*** Begin section ***

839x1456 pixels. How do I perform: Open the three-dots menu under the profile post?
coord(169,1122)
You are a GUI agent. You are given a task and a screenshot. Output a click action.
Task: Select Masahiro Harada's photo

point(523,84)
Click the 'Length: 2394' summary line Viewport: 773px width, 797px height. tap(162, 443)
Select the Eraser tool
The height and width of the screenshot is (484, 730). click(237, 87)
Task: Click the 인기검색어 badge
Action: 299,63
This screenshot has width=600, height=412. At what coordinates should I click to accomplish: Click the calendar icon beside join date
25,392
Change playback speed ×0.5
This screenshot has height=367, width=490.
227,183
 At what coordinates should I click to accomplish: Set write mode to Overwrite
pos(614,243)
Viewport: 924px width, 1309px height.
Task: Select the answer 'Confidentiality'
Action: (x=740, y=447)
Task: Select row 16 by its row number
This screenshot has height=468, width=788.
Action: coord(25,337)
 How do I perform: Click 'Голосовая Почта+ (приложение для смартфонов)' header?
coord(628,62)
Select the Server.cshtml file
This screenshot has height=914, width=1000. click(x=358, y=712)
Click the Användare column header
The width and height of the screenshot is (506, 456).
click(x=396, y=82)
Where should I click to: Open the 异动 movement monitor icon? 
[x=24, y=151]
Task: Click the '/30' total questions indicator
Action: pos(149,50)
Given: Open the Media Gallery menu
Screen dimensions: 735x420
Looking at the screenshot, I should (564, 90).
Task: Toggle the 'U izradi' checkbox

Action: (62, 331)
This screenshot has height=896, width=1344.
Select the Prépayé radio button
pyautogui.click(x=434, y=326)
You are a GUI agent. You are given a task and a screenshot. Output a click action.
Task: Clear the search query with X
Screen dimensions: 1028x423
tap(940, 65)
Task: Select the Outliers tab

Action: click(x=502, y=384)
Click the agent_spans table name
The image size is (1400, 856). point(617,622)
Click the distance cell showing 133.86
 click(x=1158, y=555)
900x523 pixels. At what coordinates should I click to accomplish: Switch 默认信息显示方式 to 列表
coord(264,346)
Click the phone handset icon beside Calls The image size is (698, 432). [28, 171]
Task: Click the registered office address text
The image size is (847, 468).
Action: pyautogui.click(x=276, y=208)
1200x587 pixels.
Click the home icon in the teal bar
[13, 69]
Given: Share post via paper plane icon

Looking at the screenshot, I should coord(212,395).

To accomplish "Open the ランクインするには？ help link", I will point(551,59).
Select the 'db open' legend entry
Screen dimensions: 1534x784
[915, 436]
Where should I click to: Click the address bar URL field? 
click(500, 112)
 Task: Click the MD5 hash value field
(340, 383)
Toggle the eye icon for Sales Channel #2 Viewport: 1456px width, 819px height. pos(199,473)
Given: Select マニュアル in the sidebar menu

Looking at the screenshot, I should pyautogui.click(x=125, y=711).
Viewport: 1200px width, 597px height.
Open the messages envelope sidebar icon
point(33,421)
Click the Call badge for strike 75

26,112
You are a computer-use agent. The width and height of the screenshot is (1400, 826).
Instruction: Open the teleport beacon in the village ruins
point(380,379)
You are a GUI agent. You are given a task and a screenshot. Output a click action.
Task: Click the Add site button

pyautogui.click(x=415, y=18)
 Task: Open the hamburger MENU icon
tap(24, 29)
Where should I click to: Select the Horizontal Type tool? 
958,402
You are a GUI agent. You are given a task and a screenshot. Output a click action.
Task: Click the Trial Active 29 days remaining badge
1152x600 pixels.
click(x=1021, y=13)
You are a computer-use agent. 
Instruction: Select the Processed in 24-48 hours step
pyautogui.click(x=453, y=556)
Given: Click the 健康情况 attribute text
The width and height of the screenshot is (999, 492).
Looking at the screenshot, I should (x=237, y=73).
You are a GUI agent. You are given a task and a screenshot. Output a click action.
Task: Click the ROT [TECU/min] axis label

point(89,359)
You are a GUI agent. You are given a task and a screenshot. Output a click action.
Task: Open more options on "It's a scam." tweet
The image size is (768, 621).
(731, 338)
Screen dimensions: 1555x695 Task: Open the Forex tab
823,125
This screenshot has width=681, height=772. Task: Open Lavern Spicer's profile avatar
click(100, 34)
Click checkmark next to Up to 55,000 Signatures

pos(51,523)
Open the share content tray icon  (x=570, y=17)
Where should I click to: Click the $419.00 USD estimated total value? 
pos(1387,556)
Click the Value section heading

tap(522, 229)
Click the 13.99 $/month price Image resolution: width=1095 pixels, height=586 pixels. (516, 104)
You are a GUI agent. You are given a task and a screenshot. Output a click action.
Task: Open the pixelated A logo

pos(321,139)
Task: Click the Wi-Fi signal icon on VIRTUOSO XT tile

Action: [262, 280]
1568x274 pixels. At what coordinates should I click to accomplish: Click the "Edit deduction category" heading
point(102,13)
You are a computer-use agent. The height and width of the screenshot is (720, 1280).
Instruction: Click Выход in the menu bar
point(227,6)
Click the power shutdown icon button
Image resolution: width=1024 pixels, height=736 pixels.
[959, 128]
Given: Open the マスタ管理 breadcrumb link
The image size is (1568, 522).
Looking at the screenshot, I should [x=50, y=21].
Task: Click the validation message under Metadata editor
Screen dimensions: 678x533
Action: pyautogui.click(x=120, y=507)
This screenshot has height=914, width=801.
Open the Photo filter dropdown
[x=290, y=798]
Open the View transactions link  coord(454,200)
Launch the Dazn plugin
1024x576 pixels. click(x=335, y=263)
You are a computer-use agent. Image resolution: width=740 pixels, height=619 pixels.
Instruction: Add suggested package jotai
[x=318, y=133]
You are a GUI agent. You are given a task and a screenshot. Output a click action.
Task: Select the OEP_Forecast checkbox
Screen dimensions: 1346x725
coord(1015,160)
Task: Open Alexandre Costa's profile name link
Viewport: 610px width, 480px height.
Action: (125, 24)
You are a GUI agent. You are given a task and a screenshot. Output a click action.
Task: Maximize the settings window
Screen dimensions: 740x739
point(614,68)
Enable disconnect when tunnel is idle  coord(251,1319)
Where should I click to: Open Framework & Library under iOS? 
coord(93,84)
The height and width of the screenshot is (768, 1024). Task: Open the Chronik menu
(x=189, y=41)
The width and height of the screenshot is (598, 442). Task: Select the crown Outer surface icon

*** End section ***

→ Work order: Your reply must repeat the records above exactly and in full.

→ Solution for this problem:
839x1456 pixels. How do I perform: Open the three-dots menu under the profile post?
coord(169,1122)
You are a GUI agent. You are given a task and a screenshot. Output a click action.
Task: Select Masahiro Harada's photo

point(523,84)
Click the 'Length: 2394' summary line Viewport: 773px width, 797px height. tap(162, 443)
Select the Eraser tool
The height and width of the screenshot is (484, 730). click(237, 87)
Task: Click the 인기검색어 badge
Action: 299,63
This screenshot has width=600, height=412. At what coordinates should I click to accomplish: Click the calendar icon beside join date
25,392
Change playback speed ×0.5
This screenshot has height=367, width=490.
227,183
 At what coordinates should I click to accomplish: Set write mode to Overwrite
pos(614,243)
Viewport: 924px width, 1309px height.
Task: Select the answer 'Confidentiality'
Action: (x=740, y=447)
Task: Select row 16 by its row number
This screenshot has height=468, width=788.
Action: coord(25,337)
 How do I perform: Click 'Голосовая Почта+ (приложение для смартфонов)' header?
coord(628,62)
Select the Server.cshtml file
This screenshot has height=914, width=1000. click(x=358, y=712)
Click the Användare column header
The width and height of the screenshot is (506, 456).
click(x=396, y=82)
Where should I click to: Open the 异动 movement monitor icon? 
[x=24, y=151]
Task: Click the '/30' total questions indicator
Action: pos(149,50)
Given: Open the Media Gallery menu
Screen dimensions: 735x420
Looking at the screenshot, I should (564, 90).
Task: Toggle the 'U izradi' checkbox

Action: (62, 331)
This screenshot has height=896, width=1344.
Select the Prépayé radio button
pyautogui.click(x=434, y=326)
You are a GUI agent. You are given a task and a screenshot. Output a click action.
Task: Clear the search query with X
Screen dimensions: 1028x423
tap(940, 65)
Task: Select the Outliers tab

Action: click(x=502, y=384)
Click the agent_spans table name
The image size is (1400, 856). point(617,622)
Click the distance cell showing 133.86
 click(x=1158, y=555)
900x523 pixels. At what coordinates should I click to accomplish: Switch 默认信息显示方式 to 列表
coord(264,346)
Click the phone handset icon beside Calls The image size is (698, 432). [28, 171]
Task: Click the registered office address text
The image size is (847, 468).
Action: pyautogui.click(x=276, y=208)
1200x587 pixels.
Click the home icon in the teal bar
[13, 69]
Given: Share post via paper plane icon

Looking at the screenshot, I should coord(212,395).

To accomplish "Open the ランクインするには？ help link", I will point(551,59).
Select the 'db open' legend entry
Screen dimensions: 1534x784
[915, 436]
Where should I click to: Click the address bar URL field? 
click(500, 112)
 Task: Click the MD5 hash value field
(340, 383)
Toggle the eye icon for Sales Channel #2 Viewport: 1456px width, 819px height. pos(199,473)
Given: Select マニュアル in the sidebar menu

Looking at the screenshot, I should pyautogui.click(x=125, y=711).
Viewport: 1200px width, 597px height.
Open the messages envelope sidebar icon
point(33,421)
Click the Call badge for strike 75

26,112
You are a computer-use agent. The width and height of the screenshot is (1400, 826).
Instruction: Open the teleport beacon in the village ruins
point(380,379)
You are a GUI agent. You are given a task and a screenshot. Output a click action.
Task: Click the Add site button

pyautogui.click(x=415, y=18)
 Task: Open the hamburger MENU icon
tap(24, 29)
Where should I click to: Select the Horizontal Type tool? 
958,402
You are a GUI agent. You are given a task and a screenshot. Output a click action.
Task: Click the Trial Active 29 days remaining badge
1152x600 pixels.
click(x=1021, y=13)
You are a computer-use agent. 
Instruction: Select the Processed in 24-48 hours step
pyautogui.click(x=453, y=556)
Given: Click the 健康情况 attribute text
The width and height of the screenshot is (999, 492).
Looking at the screenshot, I should (x=237, y=73).
You are a GUI agent. You are given a task and a screenshot. Output a click action.
Task: Click the ROT [TECU/min] axis label

point(89,359)
You are a GUI agent. You are given a task and a screenshot. Output a click action.
Task: Open more options on "It's a scam." tweet
The image size is (768, 621).
(731, 338)
Screen dimensions: 1555x695 Task: Open the Forex tab
823,125
This screenshot has width=681, height=772. Task: Open Lavern Spicer's profile avatar
click(100, 34)
Click checkmark next to Up to 55,000 Signatures

pos(51,523)
Open the share content tray icon  (x=570, y=17)
Where should I click to: Click the $419.00 USD estimated total value? 
pos(1387,556)
Click the Value section heading

tap(522, 229)
Click the 13.99 $/month price Image resolution: width=1095 pixels, height=586 pixels. (516, 104)
You are a GUI agent. You are given a task and a screenshot. Output a click action.
Task: Open the pixelated A logo

pos(321,139)
Task: Click the Wi-Fi signal icon on VIRTUOSO XT tile

Action: [262, 280]
1568x274 pixels. At what coordinates should I click to accomplish: Click the "Edit deduction category" heading
point(102,13)
You are a computer-use agent. The height and width of the screenshot is (720, 1280).
Instruction: Click Выход in the menu bar
point(227,6)
Click the power shutdown icon button
Image resolution: width=1024 pixels, height=736 pixels.
[959, 128]
Given: Open the マスタ管理 breadcrumb link
The image size is (1568, 522).
Looking at the screenshot, I should [x=50, y=21].
Task: Click the validation message under Metadata editor
Screen dimensions: 678x533
Action: pyautogui.click(x=120, y=507)
This screenshot has height=914, width=801.
Open the Photo filter dropdown
[x=290, y=798]
Open the View transactions link  coord(454,200)
Launch the Dazn plugin
1024x576 pixels. click(x=335, y=263)
You are a computer-use agent. Image resolution: width=740 pixels, height=619 pixels.
Instruction: Add suggested package jotai
[x=318, y=133]
You are a GUI agent. You are given a task and a screenshot. Output a click action.
Task: Select the OEP_Forecast checkbox
Screen dimensions: 1346x725
coord(1015,160)
Task: Open Alexandre Costa's profile name link
Viewport: 610px width, 480px height.
Action: (125, 24)
You are a GUI agent. You are given a task and a screenshot. Output a click action.
Task: Maximize the settings window
Screen dimensions: 740x739
point(614,68)
Enable disconnect when tunnel is idle  coord(251,1319)
Where should I click to: Open Framework & Library under iOS? 
coord(93,84)
The height and width of the screenshot is (768, 1024). Task: Open the Chronik menu
(x=189, y=41)
The width and height of the screenshot is (598, 442). Task: Select the crown Outer surface icon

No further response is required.